┌─ Exercise data
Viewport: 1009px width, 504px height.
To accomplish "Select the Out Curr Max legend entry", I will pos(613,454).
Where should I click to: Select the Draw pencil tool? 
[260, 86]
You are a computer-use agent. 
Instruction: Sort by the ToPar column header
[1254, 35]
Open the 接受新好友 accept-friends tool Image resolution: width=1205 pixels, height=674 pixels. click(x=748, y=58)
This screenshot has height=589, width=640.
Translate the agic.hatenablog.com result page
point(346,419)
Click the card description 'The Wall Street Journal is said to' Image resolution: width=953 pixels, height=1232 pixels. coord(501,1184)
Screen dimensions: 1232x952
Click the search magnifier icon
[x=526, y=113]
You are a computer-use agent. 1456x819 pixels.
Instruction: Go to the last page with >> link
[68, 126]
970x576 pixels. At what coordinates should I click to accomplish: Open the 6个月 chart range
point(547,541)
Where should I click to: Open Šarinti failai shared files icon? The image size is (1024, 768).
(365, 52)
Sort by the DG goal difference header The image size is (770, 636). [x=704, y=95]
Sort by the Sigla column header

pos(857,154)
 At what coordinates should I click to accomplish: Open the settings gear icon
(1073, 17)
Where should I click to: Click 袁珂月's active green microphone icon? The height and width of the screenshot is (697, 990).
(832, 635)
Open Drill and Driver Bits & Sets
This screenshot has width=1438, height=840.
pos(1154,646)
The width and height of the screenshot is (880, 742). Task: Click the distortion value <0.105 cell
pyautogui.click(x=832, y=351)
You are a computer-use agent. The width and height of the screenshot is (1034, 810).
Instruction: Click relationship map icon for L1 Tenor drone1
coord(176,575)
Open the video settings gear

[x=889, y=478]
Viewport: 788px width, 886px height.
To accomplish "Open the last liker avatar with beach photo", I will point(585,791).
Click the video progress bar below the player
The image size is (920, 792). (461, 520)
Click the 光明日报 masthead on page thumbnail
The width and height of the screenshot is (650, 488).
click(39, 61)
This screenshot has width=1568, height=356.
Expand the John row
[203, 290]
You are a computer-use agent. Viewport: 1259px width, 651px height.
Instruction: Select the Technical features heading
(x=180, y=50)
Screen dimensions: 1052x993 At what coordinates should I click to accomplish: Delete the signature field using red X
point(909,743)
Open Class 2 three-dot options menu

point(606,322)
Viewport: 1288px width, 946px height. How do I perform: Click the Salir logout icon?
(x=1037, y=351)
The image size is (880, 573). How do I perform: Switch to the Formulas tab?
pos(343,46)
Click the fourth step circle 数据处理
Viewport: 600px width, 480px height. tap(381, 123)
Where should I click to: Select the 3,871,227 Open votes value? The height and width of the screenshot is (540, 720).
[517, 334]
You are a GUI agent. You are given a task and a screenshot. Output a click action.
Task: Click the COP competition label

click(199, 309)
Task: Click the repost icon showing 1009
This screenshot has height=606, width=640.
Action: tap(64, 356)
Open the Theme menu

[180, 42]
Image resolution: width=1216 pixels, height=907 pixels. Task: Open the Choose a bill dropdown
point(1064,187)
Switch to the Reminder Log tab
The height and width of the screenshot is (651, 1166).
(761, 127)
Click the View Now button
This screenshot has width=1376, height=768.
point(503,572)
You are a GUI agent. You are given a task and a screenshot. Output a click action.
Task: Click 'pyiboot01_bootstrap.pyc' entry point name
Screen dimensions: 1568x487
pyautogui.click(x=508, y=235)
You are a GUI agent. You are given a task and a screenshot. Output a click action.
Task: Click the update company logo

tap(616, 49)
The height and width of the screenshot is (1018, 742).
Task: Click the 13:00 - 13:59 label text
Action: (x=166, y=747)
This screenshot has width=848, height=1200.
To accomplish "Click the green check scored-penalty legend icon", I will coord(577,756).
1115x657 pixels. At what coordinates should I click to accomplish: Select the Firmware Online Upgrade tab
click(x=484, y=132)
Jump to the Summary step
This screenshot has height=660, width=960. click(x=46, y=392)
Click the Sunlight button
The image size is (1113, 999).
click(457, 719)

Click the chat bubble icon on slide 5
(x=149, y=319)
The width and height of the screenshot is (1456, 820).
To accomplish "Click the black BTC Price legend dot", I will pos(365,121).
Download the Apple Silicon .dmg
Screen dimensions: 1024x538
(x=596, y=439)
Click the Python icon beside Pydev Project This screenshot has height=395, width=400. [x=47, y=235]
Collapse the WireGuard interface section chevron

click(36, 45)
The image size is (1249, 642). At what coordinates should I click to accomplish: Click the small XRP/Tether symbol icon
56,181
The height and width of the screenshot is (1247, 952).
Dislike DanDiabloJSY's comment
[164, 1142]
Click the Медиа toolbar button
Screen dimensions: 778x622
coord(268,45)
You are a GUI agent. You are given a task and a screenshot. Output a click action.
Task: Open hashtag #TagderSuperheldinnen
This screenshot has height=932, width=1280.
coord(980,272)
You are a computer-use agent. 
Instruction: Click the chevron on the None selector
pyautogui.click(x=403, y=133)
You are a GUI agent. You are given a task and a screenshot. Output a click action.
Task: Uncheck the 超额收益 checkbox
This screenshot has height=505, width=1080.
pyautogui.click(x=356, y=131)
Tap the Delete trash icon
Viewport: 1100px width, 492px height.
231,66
└─
Repeat the data verbatim.

Result of the task ::
Viewport: 1009px width, 504px height.
To accomplish "Select the Out Curr Max legend entry", I will pos(613,454).
Where should I click to: Select the Draw pencil tool? 
[260, 86]
You are a computer-use agent. 
Instruction: Sort by the ToPar column header
[1254, 35]
Open the 接受新好友 accept-friends tool Image resolution: width=1205 pixels, height=674 pixels. click(x=748, y=58)
This screenshot has height=589, width=640.
Translate the agic.hatenablog.com result page
point(346,419)
Click the card description 'The Wall Street Journal is said to' Image resolution: width=953 pixels, height=1232 pixels. coord(501,1184)
Screen dimensions: 1232x952
Click the search magnifier icon
[x=526, y=113]
You are a computer-use agent. 1456x819 pixels.
Instruction: Go to the last page with >> link
[68, 126]
970x576 pixels. At what coordinates should I click to accomplish: Open the 6个月 chart range
point(547,541)
Where should I click to: Open Šarinti failai shared files icon? The image size is (1024, 768).
(365, 52)
Sort by the DG goal difference header The image size is (770, 636). [x=704, y=95]
Sort by the Sigla column header

pos(857,154)
 At what coordinates should I click to accomplish: Open the settings gear icon
(1073, 17)
Where should I click to: Click 袁珂月's active green microphone icon? The height and width of the screenshot is (697, 990).
(832, 635)
Open Drill and Driver Bits & Sets
This screenshot has width=1438, height=840.
pos(1154,646)
The width and height of the screenshot is (880, 742). Task: Click the distortion value <0.105 cell
pyautogui.click(x=832, y=351)
You are a computer-use agent. The width and height of the screenshot is (1034, 810).
Instruction: Click relationship map icon for L1 Tenor drone1
coord(176,575)
Open the video settings gear

[x=889, y=478]
Viewport: 788px width, 886px height.
To accomplish "Open the last liker avatar with beach photo", I will point(585,791).
Click the video progress bar below the player
The image size is (920, 792). (461, 520)
Click the 光明日报 masthead on page thumbnail
The width and height of the screenshot is (650, 488).
click(39, 61)
This screenshot has width=1568, height=356.
Expand the John row
[203, 290]
You are a computer-use agent. Viewport: 1259px width, 651px height.
Instruction: Select the Technical features heading
(x=180, y=50)
Screen dimensions: 1052x993 At what coordinates should I click to accomplish: Delete the signature field using red X
point(909,743)
Open Class 2 three-dot options menu

point(606,322)
Viewport: 1288px width, 946px height. How do I perform: Click the Salir logout icon?
(x=1037, y=351)
The image size is (880, 573). How do I perform: Switch to the Formulas tab?
pos(343,46)
Click the fourth step circle 数据处理
Viewport: 600px width, 480px height. tap(381, 123)
Where should I click to: Select the 3,871,227 Open votes value? The height and width of the screenshot is (540, 720).
[517, 334]
You are a GUI agent. You are given a task and a screenshot. Output a click action.
Task: Click the COP competition label

click(199, 309)
Task: Click the repost icon showing 1009
This screenshot has height=606, width=640.
Action: tap(64, 356)
Open the Theme menu

[180, 42]
Image resolution: width=1216 pixels, height=907 pixels. Task: Open the Choose a bill dropdown
point(1064,187)
Switch to the Reminder Log tab
The height and width of the screenshot is (651, 1166).
(761, 127)
Click the View Now button
This screenshot has width=1376, height=768.
point(503,572)
You are a GUI agent. You are given a task and a screenshot. Output a click action.
Task: Click 'pyiboot01_bootstrap.pyc' entry point name
Screen dimensions: 1568x487
pyautogui.click(x=508, y=235)
You are a GUI agent. You are given a task and a screenshot. Output a click action.
Task: Click the update company logo

tap(616, 49)
The height and width of the screenshot is (1018, 742).
Task: Click the 13:00 - 13:59 label text
Action: (x=166, y=747)
This screenshot has width=848, height=1200.
To accomplish "Click the green check scored-penalty legend icon", I will coord(577,756).
1115x657 pixels. At what coordinates should I click to accomplish: Select the Firmware Online Upgrade tab
click(x=484, y=132)
Jump to the Summary step
This screenshot has height=660, width=960. click(x=46, y=392)
Click the Sunlight button
The image size is (1113, 999).
click(457, 719)

Click the chat bubble icon on slide 5
(x=149, y=319)
The width and height of the screenshot is (1456, 820).
To accomplish "Click the black BTC Price legend dot", I will pos(365,121).
Download the Apple Silicon .dmg
Screen dimensions: 1024x538
(x=596, y=439)
Click the Python icon beside Pydev Project This screenshot has height=395, width=400. [x=47, y=235]
Collapse the WireGuard interface section chevron

click(36, 45)
The image size is (1249, 642). At what coordinates should I click to accomplish: Click the small XRP/Tether symbol icon
56,181
The height and width of the screenshot is (1247, 952).
Dislike DanDiabloJSY's comment
[164, 1142]
Click the Медиа toolbar button
Screen dimensions: 778x622
coord(268,45)
You are a GUI agent. You are given a task and a screenshot. Output a click action.
Task: Open hashtag #TagderSuperheldinnen
This screenshot has height=932, width=1280.
coord(980,272)
You are a computer-use agent. 
Instruction: Click the chevron on the None selector
pyautogui.click(x=403, y=133)
You are a GUI agent. You are given a task and a screenshot. Output a click action.
Task: Uncheck the 超额收益 checkbox
This screenshot has height=505, width=1080.
pyautogui.click(x=356, y=131)
Tap the Delete trash icon
Viewport: 1100px width, 492px height.
231,66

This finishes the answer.